仮面夫婦の子作り事情~一途な御曹司は溢れる激愛を隠さない~
「兄はヒーローなんです。善良な顔で頂点に君臨し、裏では敵や裏切者を誅殺し続ける。兄はこれからも多くの羨望と尊敬を集め、同じくらい憎まれ恨まれ続けるでしょう」

優雅さんが私に視線を映した。微笑む表情は私への哀れみにも見えた。

「兄に忠誠を誓い、どこまでもついていく覚悟のある部下はいます。僕を含めて。ですが、希帆さん、あなたにあの男の重みを背負えますか?」
「重み……って……」
「兄の妻に相応しいのは二種類の女性です。何も知らずに気づかない、ただただ兄を愛し癒してくれるだけの女性。もしくは、兄のすべてを受け入れた上で、愛し並び立ってくれる女性。希帆さん、あなたは中途半端だ。兄を愛してもいないし、受け入れてもいない。この先もきっと変わらないでしょう」

風雅を愛していない。そんなことはないと言いたいけれど、自分の中の複雑な言葉を言語化できないでいれば、優雅さんの言葉を否定できない。

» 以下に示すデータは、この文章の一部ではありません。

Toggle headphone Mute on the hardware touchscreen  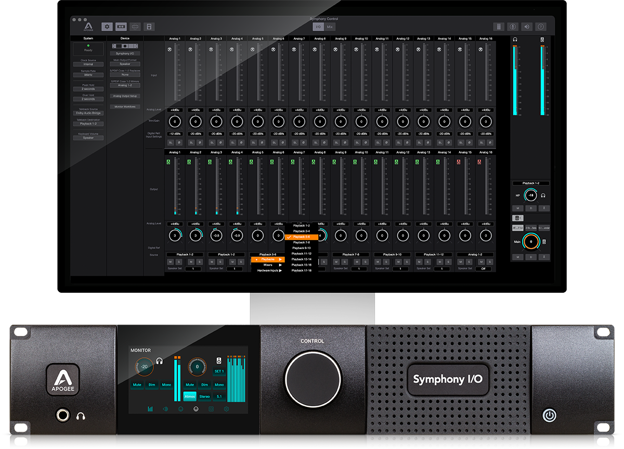click(x=137, y=385)
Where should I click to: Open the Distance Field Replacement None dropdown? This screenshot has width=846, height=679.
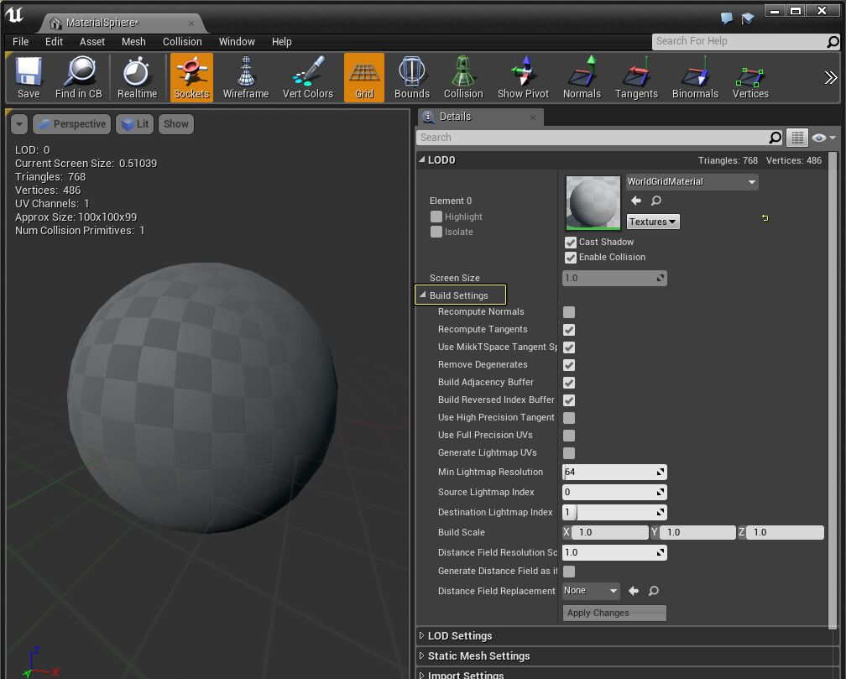coord(590,591)
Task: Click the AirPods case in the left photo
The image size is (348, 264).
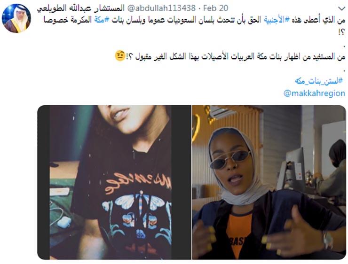Action: (64, 222)
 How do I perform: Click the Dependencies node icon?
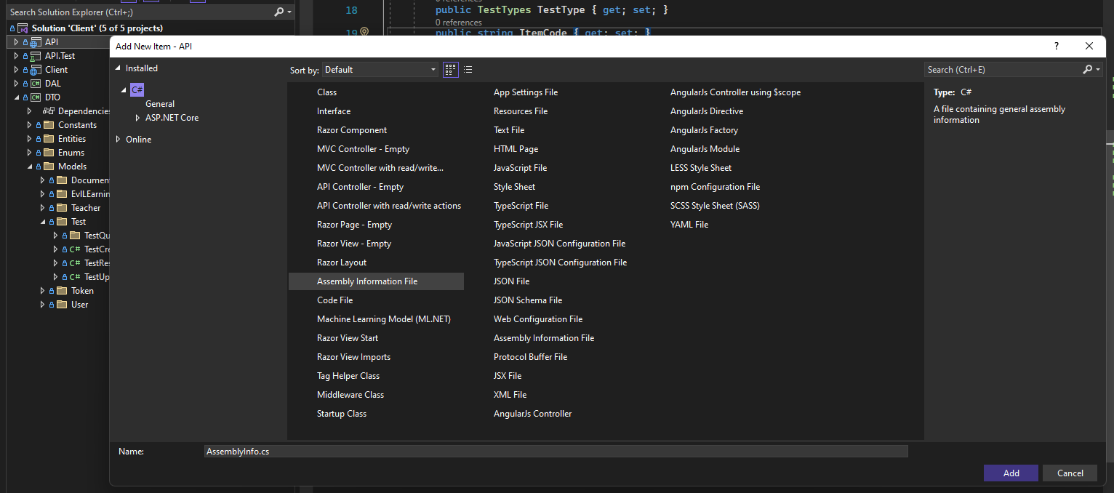pyautogui.click(x=49, y=111)
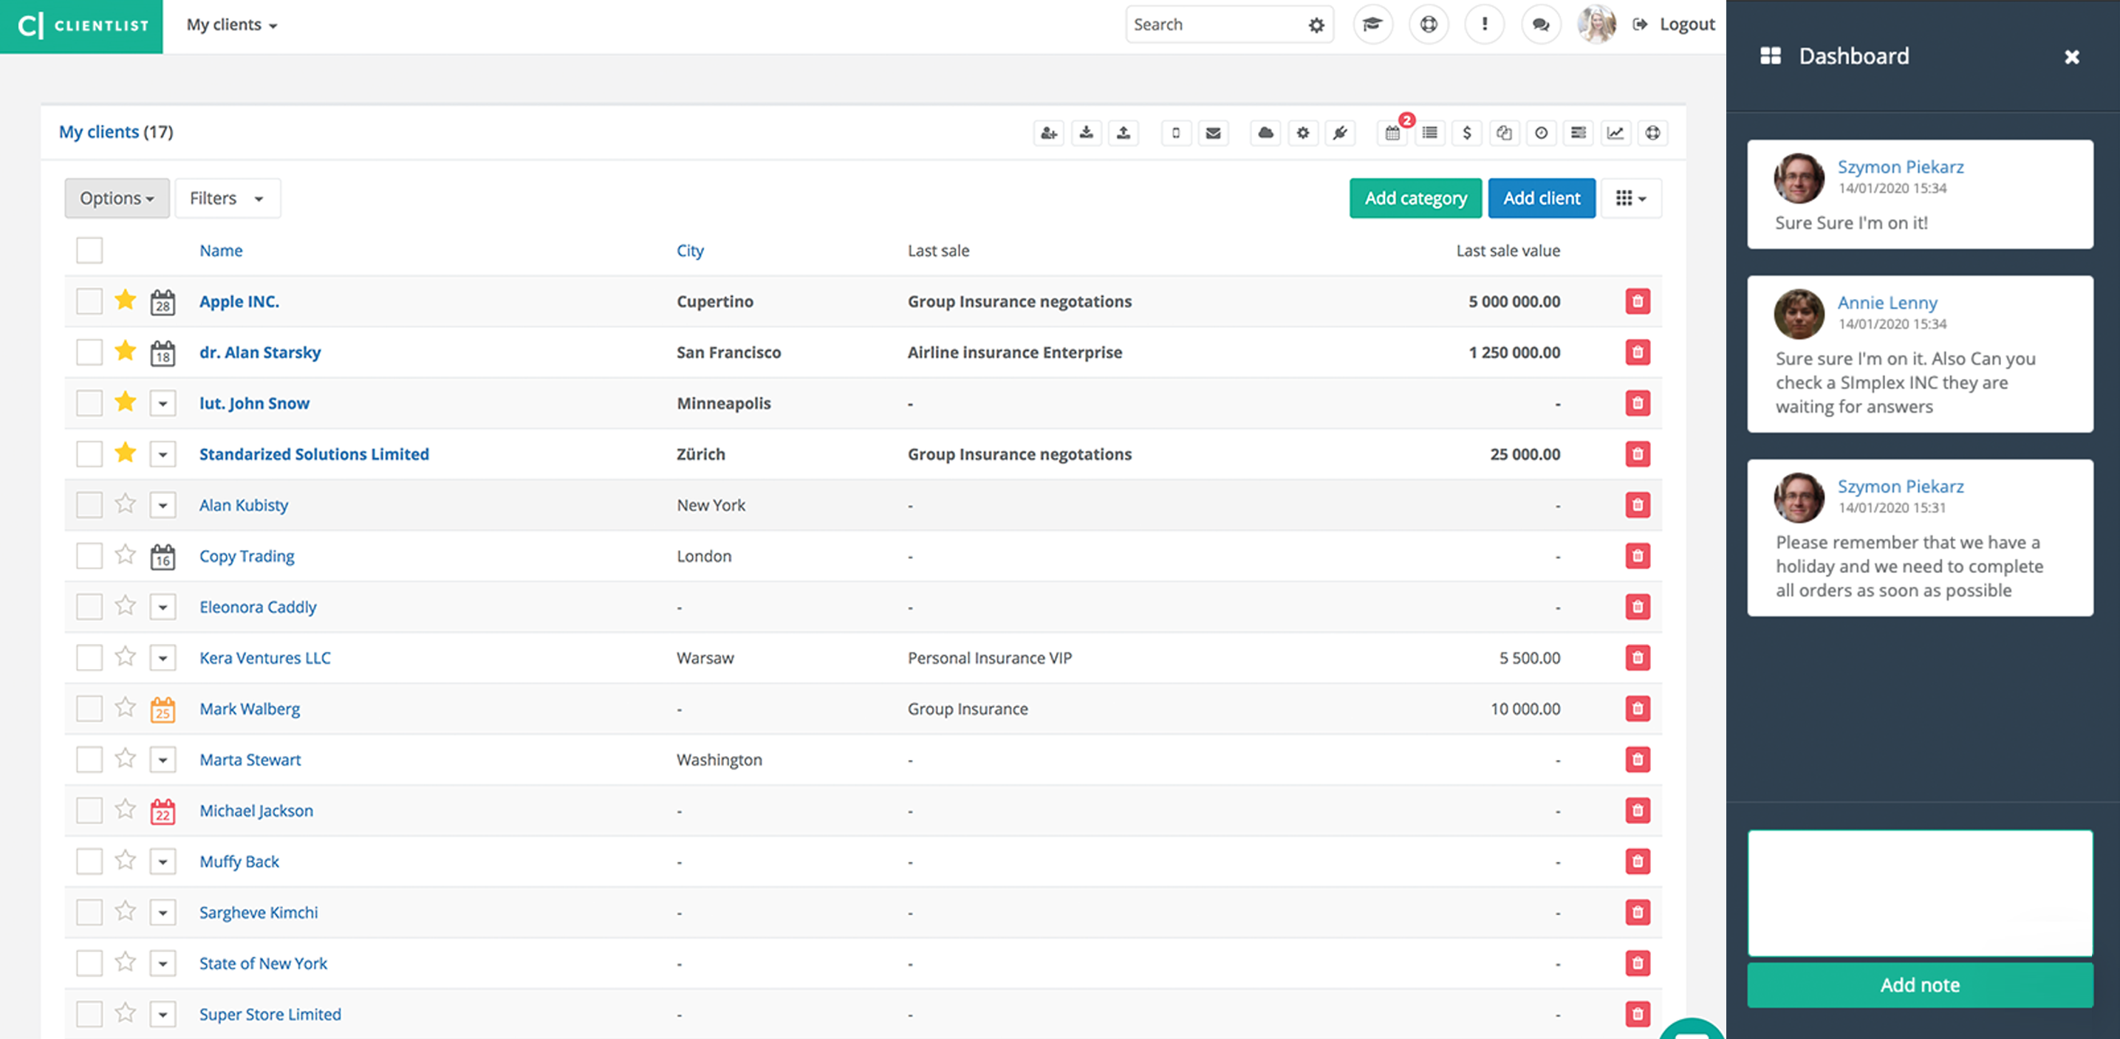
Task: Click the calendar icon on Apple INC.
Action: [x=162, y=301]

「あなたの人生です。夫やその会社のために尽くせとは言えません。でも、兄の妻には不適格です。兄を疲弊させ、枷を増やすだけ」
「……優雅さん、風雅はそんなに弱くない。私、あの男のありとあらゆる事件に昔から巻き込まれてるけど、いつだって最後は私なんか関係なく自分で解決するもの」
「ええ、兄は強い。非凡な人です。僕ら部下だって、もしかしたら兄には必要ないのかもしれないと思うことがありますよ。でも、兄はあなたを愛している。あなたの存在は不安因子です」
「私は風雅を裏切るようなことはしないわ」

私は眉を張り、真剣な表情で優雅さんを見つめた。